Small intestinal glucose absorption in cystic fibrosis: a study in human and transgenic ΔF508 cystic fibrosis mouse tissues

Abstract

Abstract Intestinal transport is disturbed in cystic fibrosis (CF), with both defective Cl− secretion and changes in absorption being reported. We have examined the effects of the disease on Na+-dependent glucose absorption by the small intestine. Active glucose absorption was monitored as changes in short-circuit current (SCC) in intact and stripped intestinal sheets from normal (Swiss) and transgenic CF (Cftrtm 1 Eur and Cftrtm 2 Cam) mice with the ΔF508 mutation, and in jejunal biopsies from children with CF and normal controls.

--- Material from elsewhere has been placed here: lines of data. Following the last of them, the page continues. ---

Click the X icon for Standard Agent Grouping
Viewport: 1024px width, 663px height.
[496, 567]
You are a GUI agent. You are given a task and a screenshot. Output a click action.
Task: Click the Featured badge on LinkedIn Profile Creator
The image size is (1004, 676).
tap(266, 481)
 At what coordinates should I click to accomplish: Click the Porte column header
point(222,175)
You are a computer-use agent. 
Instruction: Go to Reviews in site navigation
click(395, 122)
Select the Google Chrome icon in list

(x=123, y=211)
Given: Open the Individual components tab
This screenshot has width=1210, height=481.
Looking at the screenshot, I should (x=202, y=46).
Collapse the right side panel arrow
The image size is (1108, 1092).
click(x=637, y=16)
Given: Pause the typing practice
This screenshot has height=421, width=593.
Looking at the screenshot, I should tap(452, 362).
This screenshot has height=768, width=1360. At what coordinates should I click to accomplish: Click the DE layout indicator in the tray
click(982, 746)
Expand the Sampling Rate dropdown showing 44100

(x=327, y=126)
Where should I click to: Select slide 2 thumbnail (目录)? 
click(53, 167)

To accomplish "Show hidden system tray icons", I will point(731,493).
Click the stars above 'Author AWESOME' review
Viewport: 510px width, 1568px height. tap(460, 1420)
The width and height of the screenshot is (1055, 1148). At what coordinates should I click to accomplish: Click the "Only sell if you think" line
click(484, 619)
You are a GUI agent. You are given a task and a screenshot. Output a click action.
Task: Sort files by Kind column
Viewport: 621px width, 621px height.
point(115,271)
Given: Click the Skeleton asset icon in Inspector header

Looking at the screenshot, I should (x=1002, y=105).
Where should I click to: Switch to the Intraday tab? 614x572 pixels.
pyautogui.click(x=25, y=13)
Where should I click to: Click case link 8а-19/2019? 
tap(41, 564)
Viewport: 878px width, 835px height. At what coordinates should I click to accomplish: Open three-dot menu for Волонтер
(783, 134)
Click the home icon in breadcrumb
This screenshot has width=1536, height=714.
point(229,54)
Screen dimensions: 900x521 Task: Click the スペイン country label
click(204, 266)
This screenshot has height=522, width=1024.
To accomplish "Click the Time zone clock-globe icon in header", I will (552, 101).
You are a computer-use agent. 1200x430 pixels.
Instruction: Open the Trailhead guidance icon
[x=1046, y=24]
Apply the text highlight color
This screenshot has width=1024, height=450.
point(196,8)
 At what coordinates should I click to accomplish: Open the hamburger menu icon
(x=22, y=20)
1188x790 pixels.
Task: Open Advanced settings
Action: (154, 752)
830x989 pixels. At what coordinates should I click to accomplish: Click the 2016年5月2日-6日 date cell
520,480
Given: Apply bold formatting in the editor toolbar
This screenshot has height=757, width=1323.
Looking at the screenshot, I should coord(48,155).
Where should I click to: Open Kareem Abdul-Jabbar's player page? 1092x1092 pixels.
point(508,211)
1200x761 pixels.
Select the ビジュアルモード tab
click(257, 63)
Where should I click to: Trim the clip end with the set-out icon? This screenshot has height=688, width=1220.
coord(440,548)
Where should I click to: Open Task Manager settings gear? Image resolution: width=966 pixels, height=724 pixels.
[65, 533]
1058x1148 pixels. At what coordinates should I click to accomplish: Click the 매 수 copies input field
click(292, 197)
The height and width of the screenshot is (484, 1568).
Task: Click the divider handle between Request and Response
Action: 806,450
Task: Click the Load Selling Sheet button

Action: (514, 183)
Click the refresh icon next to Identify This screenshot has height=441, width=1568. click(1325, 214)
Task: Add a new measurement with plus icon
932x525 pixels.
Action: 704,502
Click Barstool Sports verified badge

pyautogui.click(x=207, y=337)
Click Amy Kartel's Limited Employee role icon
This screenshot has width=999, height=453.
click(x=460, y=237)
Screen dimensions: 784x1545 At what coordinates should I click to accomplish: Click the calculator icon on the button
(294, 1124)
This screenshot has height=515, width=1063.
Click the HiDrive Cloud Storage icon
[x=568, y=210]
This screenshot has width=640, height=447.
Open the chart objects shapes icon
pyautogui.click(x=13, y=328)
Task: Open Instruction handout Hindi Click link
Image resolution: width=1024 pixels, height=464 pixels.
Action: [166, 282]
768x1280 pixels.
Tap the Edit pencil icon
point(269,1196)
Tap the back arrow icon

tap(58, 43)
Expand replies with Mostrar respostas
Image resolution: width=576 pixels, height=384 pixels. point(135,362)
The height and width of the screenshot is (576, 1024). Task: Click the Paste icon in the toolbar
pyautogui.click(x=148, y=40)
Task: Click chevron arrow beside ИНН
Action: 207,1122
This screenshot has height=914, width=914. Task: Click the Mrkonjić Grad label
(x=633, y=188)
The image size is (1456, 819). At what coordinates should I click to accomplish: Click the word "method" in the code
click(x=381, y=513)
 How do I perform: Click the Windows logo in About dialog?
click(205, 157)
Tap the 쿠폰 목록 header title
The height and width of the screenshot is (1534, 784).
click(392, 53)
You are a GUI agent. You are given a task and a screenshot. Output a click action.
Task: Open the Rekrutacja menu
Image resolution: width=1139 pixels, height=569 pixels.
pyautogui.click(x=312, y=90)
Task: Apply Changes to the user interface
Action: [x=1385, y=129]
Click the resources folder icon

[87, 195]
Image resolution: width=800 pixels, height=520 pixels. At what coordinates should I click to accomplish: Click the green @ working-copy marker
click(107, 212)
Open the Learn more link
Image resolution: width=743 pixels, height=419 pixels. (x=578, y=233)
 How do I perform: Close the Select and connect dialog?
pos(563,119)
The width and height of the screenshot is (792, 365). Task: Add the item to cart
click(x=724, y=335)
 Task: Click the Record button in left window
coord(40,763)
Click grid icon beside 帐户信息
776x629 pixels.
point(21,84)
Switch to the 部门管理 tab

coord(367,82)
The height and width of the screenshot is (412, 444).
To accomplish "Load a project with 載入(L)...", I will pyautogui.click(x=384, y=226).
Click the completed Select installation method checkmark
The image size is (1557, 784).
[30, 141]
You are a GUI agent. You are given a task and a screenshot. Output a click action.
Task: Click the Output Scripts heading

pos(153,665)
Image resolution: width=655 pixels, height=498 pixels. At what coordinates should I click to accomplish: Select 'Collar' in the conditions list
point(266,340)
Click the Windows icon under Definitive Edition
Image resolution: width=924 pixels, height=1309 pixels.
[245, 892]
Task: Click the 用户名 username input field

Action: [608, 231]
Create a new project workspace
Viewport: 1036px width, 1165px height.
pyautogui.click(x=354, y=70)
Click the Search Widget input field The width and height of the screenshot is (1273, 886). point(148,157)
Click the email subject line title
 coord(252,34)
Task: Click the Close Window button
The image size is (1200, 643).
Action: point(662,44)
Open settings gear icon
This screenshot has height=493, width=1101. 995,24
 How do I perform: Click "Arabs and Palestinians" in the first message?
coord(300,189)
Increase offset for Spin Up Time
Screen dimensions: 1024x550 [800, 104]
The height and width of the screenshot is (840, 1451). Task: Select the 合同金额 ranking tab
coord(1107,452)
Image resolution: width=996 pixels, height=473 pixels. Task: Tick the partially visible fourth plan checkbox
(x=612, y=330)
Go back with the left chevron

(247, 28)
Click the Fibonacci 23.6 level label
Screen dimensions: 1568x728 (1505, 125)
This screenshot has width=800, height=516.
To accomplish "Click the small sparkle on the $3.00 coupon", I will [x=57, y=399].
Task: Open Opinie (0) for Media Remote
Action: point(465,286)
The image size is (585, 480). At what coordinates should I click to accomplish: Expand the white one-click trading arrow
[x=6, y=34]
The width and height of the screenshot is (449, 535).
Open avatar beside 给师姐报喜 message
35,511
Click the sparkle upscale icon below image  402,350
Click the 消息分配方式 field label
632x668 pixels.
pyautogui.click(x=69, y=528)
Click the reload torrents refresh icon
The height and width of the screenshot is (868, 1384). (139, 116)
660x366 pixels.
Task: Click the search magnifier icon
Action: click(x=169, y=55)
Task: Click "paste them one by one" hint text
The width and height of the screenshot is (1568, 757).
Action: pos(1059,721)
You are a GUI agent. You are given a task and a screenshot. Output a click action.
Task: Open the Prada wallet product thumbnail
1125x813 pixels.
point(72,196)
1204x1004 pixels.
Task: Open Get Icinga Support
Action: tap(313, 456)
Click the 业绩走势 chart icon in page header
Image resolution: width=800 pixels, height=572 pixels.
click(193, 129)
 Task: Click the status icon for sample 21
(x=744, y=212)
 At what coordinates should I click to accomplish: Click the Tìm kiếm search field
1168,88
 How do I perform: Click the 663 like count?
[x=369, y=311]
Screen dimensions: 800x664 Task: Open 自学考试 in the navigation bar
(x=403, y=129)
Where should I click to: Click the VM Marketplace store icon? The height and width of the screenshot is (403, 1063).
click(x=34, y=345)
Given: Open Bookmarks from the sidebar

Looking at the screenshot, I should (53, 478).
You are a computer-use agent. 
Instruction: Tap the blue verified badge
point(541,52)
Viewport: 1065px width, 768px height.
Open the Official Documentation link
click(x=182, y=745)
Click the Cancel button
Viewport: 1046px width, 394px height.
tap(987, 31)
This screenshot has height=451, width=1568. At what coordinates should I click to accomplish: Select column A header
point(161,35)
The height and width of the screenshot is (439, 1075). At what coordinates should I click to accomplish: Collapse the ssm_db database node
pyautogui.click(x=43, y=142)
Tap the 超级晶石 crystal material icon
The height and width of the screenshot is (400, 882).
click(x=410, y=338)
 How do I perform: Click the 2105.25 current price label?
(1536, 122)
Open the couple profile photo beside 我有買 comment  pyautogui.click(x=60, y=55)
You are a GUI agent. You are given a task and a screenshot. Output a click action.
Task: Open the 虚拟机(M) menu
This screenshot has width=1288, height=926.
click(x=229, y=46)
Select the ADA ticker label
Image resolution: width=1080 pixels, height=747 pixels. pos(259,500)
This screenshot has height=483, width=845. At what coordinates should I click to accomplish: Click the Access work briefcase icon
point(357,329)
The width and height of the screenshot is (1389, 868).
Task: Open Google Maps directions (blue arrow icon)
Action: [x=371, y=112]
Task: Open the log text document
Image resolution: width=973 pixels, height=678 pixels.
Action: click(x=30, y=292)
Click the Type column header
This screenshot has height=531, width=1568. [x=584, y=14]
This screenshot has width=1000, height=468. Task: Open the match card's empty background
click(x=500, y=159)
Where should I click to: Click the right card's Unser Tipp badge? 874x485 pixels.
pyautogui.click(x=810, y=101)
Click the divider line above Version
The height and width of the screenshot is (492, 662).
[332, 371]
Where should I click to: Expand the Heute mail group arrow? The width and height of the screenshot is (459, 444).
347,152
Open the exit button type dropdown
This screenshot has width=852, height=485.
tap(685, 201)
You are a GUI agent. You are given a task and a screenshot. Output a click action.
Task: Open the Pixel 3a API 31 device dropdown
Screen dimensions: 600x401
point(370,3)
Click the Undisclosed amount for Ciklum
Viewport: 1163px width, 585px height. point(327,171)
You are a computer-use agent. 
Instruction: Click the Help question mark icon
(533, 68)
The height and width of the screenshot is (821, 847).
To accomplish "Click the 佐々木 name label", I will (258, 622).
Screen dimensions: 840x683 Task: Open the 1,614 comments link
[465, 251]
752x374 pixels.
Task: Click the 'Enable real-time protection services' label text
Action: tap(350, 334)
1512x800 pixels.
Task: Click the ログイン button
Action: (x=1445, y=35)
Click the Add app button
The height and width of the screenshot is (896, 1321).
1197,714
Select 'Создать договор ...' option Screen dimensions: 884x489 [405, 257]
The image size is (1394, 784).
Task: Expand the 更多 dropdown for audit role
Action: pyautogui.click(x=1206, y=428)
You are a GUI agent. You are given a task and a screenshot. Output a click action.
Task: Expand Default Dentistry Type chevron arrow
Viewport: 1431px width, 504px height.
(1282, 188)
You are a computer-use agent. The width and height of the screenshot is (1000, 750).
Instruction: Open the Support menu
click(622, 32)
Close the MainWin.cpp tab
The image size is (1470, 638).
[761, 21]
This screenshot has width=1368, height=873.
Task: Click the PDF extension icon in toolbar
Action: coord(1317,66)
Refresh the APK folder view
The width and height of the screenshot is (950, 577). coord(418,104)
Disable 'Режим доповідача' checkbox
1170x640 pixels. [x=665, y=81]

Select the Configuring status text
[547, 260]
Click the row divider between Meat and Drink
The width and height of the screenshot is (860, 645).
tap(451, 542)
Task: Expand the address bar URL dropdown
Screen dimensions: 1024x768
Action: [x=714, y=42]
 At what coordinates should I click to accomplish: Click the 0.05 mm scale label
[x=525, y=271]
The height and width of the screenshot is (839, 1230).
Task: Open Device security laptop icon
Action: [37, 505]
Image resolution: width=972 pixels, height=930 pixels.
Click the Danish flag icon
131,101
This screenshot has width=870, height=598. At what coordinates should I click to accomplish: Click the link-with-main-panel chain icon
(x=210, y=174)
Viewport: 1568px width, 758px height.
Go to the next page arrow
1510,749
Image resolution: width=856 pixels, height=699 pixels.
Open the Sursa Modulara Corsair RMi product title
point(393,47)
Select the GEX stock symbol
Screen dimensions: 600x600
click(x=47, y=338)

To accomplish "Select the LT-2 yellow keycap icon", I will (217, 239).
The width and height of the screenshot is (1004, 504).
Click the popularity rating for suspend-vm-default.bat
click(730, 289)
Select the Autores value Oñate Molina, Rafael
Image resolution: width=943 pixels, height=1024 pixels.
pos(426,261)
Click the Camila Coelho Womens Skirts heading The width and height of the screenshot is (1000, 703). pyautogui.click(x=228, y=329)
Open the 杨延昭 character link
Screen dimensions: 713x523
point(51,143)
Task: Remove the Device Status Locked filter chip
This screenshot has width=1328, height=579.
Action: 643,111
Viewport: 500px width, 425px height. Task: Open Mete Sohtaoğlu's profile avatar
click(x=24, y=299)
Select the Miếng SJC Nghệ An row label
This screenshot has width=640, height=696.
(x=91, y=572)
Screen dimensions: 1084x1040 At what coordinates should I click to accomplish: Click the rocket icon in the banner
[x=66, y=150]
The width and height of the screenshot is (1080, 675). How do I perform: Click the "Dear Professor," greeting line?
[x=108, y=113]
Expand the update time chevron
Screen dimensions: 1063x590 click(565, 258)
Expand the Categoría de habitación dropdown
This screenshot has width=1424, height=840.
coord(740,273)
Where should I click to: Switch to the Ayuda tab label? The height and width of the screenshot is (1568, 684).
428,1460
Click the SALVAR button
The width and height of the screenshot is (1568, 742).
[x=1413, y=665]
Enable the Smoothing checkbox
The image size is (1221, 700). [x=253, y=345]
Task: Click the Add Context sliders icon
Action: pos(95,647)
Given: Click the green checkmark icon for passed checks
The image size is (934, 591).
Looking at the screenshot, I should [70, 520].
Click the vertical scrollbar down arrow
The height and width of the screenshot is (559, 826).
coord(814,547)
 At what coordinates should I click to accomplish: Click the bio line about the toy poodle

Na+-dependent glucose uptake at the luminal membrane was measured in brush-border membrane vesicles (BBMVs). Intact and stripped sheets of jejunum and midintestine from Swiss mice exhibited a concentration-dependent increase in SCC with glucose. Apparent Km values were similar in the two preparations, but the apparent Vmax was greater in stripped sheets. This difference was not due to a loss of neural activity in stripped sheets as tetrodotoxin did not influence the glucose-induced SCC in intact sheets. Similar results were observed in stripped sheets of jejunum and mid-intestine from wild-type Cftrtm 1 Eur mice, but in tissues from CF mice the apparent Vmax value was reduced significantly. A lower Vmax was also obtained in intact sheets of mid-intestine from CF (Cftrtm 2 Cam) mice. Jejunal biopsies from CF patients however, exhibited an enhanced glucose-dependent rise in SCC. Na+-dependent uptake by BBMVs from CF (Cftrtm 1 Eur) mice was not reduced compared with wild-type and Swiss BBMVs. It was concluded that, in contrast to human intestine, intestinal glucose absorption was reduced in transgenic mouse models of CF with the ΔF508 mutation, but that this could not be detected in an isolated preparation of brush-border membranes. Transgenic mouse models of CF may not accurately reflect all aspects of intestinal dysfunction in the human disease.